Use of a Pressure Guidewire to Assess Pulmonary Artery Band Adequacy in the Hybrid Stage I Procedure for High‐risk Neonates with Hypoplastic Left Heart Syndrome and Variants

Objective The hybrid stage I procedure is an alternative palliative strategy for patients with hypoplastic left heart syndrome who traditionally have undergone the N orwood operation. At our institution, the hybrid stage I procedure is employed only for patients with high operative risk. Our objective was to describe our use of a pressure guidewire during the hybrid stage I procedure to assess quantitatively pulmonary artery band adequacy. Design After reviewing the charts on all high‐risk patients who underwent a hybrid stage I procedure at our institution, we compared two groups of patients: those who underwent the standard hybrid stage I palliation (standard cohort) and those with pressure wire‐facilitated assessment of distal branch pulmonary artery pressure (pressure wire cohort) to evaluate the impact of pressure guidewire use on procedural risk, radiation time, patient outcomes, and need for reoperation for pulmonary artery band adjustment.
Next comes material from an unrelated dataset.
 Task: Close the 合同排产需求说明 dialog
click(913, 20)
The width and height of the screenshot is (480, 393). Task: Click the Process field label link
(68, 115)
Results The pressure guidewire was used in 8 of 14 patients at the time of hybrid stage I procedure and was successful and without complication in all attempts. In the standard cohort, 67% of patients needed reoperation for pulmonary artery band adjustment, compared to 12.5% of patients in the pressure wire cohort ( P =.09). Procedure time, radiation exposure, and survival to hospital discharge were not different between groups. Conclusions This novel use of a pressure guidewire to assess quantitatively pulmonary artery band adequacy at the time of placement is feasible, safe and may decrease the need for reoperation for pulmonary artery band adjustment.